━━━ Supplied data

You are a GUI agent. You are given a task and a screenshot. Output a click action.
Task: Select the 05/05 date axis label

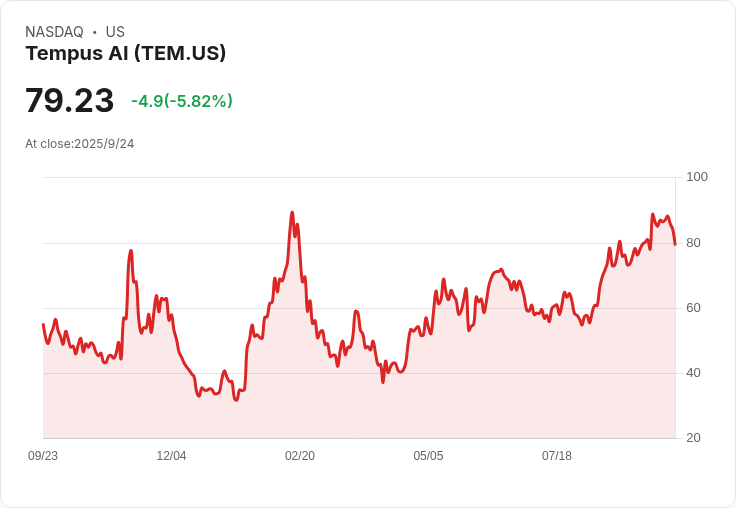tap(428, 456)
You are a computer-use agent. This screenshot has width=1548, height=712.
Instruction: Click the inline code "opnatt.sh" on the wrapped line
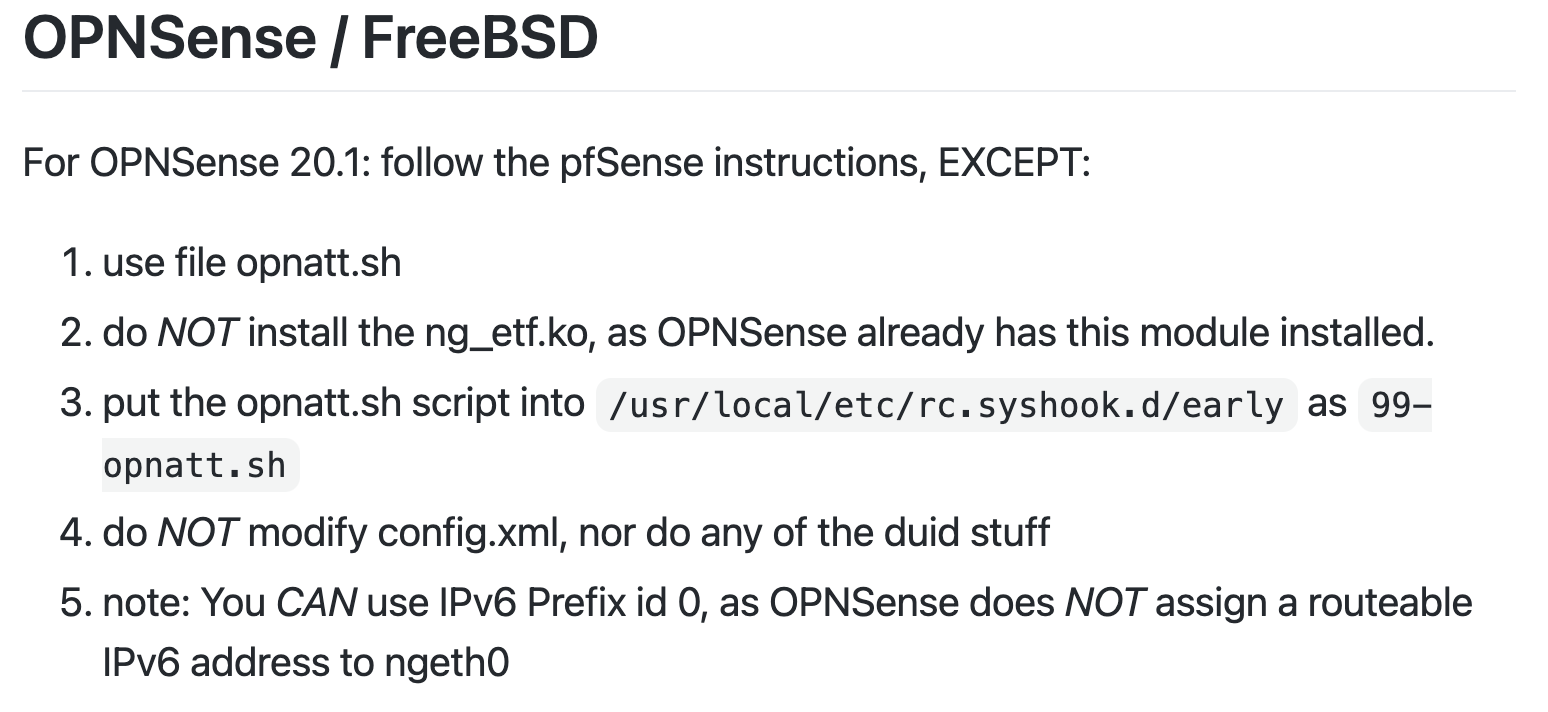(201, 465)
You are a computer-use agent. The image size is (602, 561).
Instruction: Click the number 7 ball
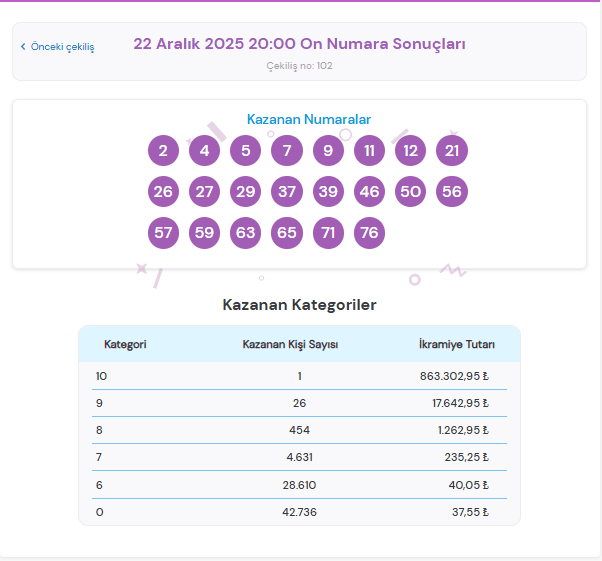[287, 151]
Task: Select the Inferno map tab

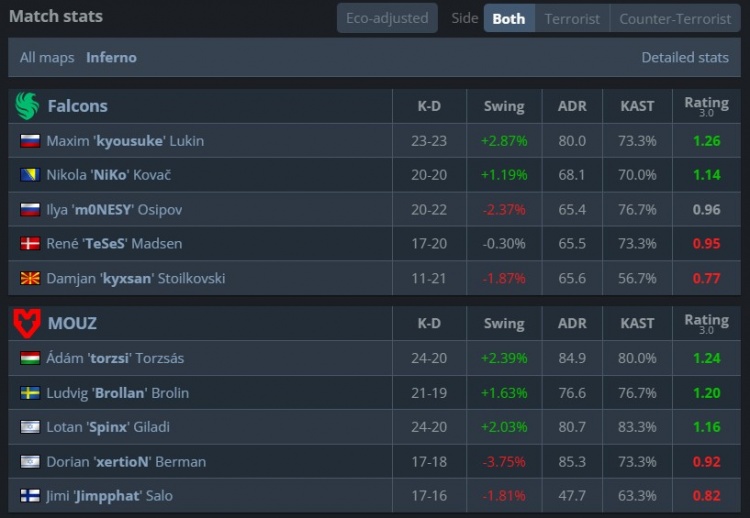Action: coord(111,57)
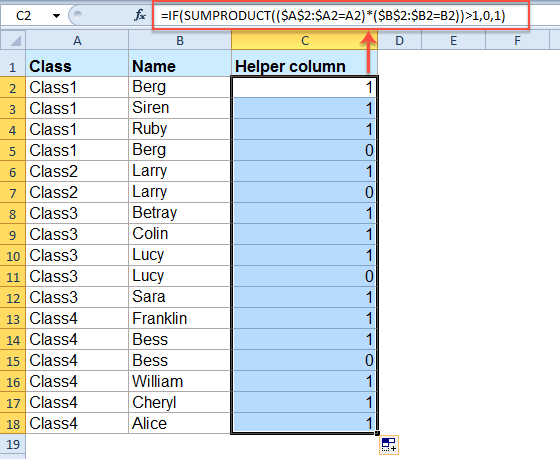Click the Helper column header cell

(304, 66)
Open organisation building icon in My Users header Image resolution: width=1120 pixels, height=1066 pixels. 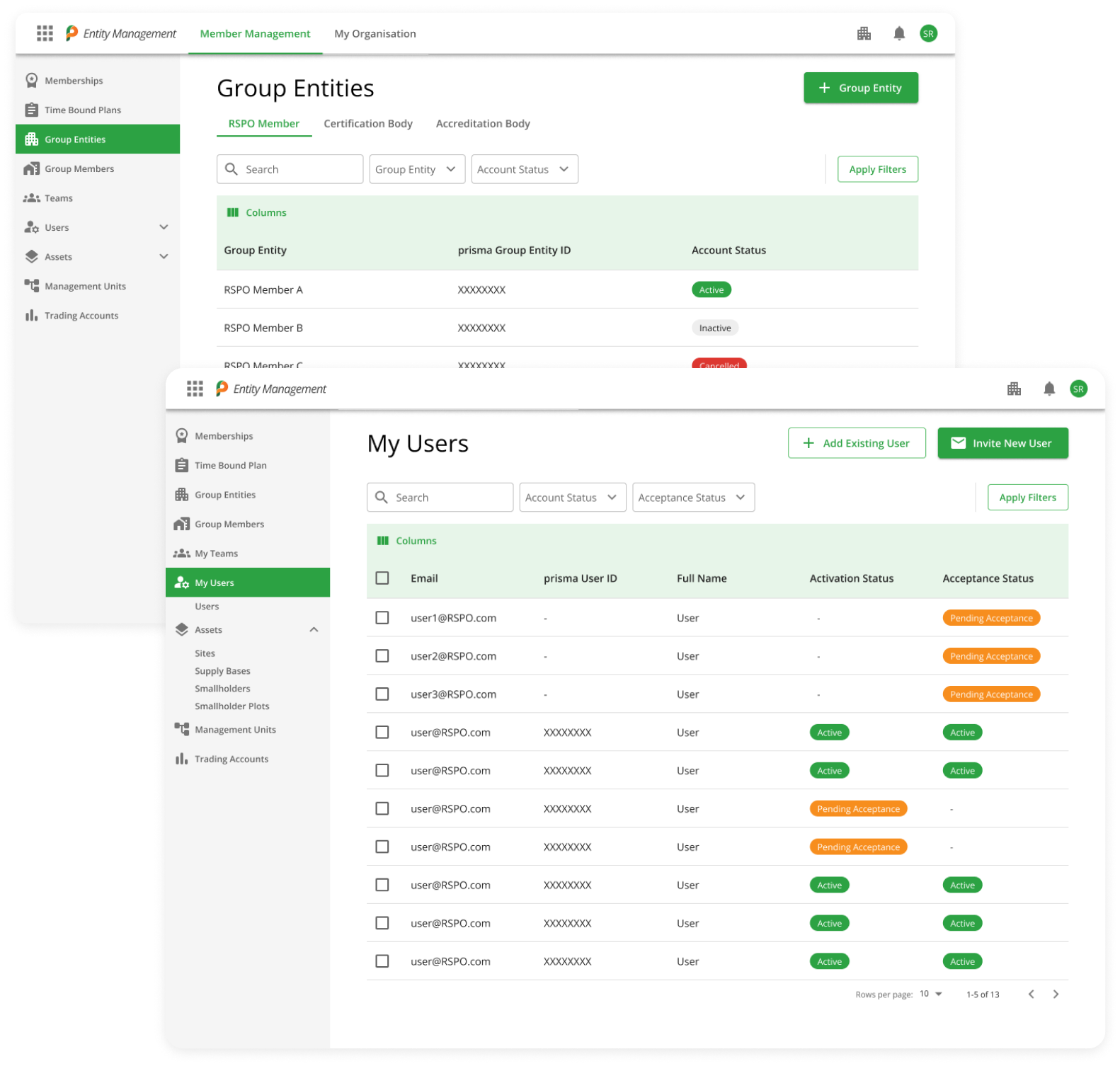click(1014, 389)
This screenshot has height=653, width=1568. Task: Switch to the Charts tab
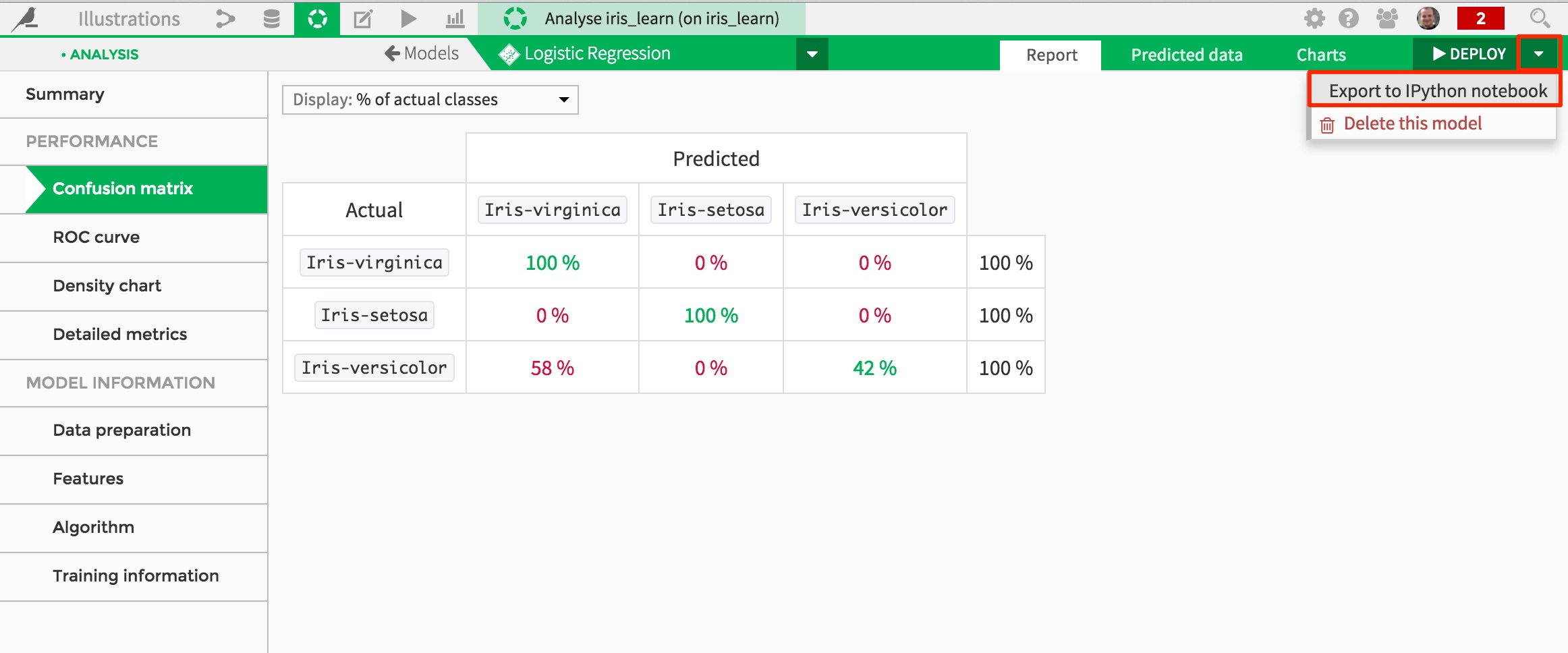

━━━━━━

Consider the material above. Report how many of its lines contain the word "screenshot", and nothing more.

Completed task – 3